Hotel experts note that the industry is going through a transformation, especially in South Florida, where discount hotels are now offering hostel room prices.
"Discount hotels are saying, 'I don't want to convert fully to a hostel because of the connotation that comes with that, but I want to provide hostel rooms,'" said Andrew Wharton, managing director for the accounting firm KPMG LLP, and is responsible for the real estate and hospitality practice in the Southeast.
Plus, older property owners in Miami Beach are realizing they may not have the cash flow to pump more money into renovating their buildings. So owners are looking at converting to a hostel as a way to "put more heads in beds and pack the square footage," he said.
Take a double-room that was once renting for $100 a night. When you put six people in that one room and charge $20 a night per person, you are increasing your revenue by 20 percent.

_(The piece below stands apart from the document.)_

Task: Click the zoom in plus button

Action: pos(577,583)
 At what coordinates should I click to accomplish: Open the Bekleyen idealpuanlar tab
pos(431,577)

But one expert says it will be difficult to purchase a new building in the hot South Beach market and make a profit if it is turned into a hostel because it just does not pay enough.
"I don't see how anyone can make a youth hostel in South Beach and make a dollar if they haven't had the building for a while," said Hank Freid, president and owner of Impulsive Group, which owns and operates hotels and hostels in New York City.
He said hostels may be economically feasible because "the real hostels are nothing fancy," and it would cost less to fix up than a hotel. But he noted that "a lot of kids who do backpacking want to go to a nice, safe place." Some hostels in New York, he said, have doormen who help with luggage and others have 24-hour security — which is not the case in Miami.
Mark Vidalin, of Hostelling International USA, said Miami is a "funny market" because of the amount of affordable hotels in the area, and the fact that backpackers are expecting better quality than what they are getting with the hostels here. He said some would not meet the health and safety standards HI sets forth.
Staff training needs to be up to speed, cleaning regimes must be well-managed and bunks should not be cramped in one room. "It's a safety issue. That's why we have so many feet per bed," he said. There also need to be a certain number of bathroom fixtures per guest, so 40 guests are not sharing one home-type bathroom, he explained.
Hostels may not be for everyone. Jessica Lopez, 21, of New York City, stayed at Tropics Hotel & Hostel with her brother and a friend but said she would feel "very uncomfortable sharing a space with complete strangers," especially when she had to get dressed.
But for the experienced backpacker who has seen it all, hostels are a great way to travel on a budget. Xain Coslow, 22, from Oregon, has stayed in over 40 hostels in the past two years in places such as Thailand, Costa Rica and San Francisco. He is now at the Jazz Hostel on South Beach.
"People hear hostel and they think horror movie or they think of a cramped little space. But in reality, though, it's like meeting a bunch of friends pretty much," he said.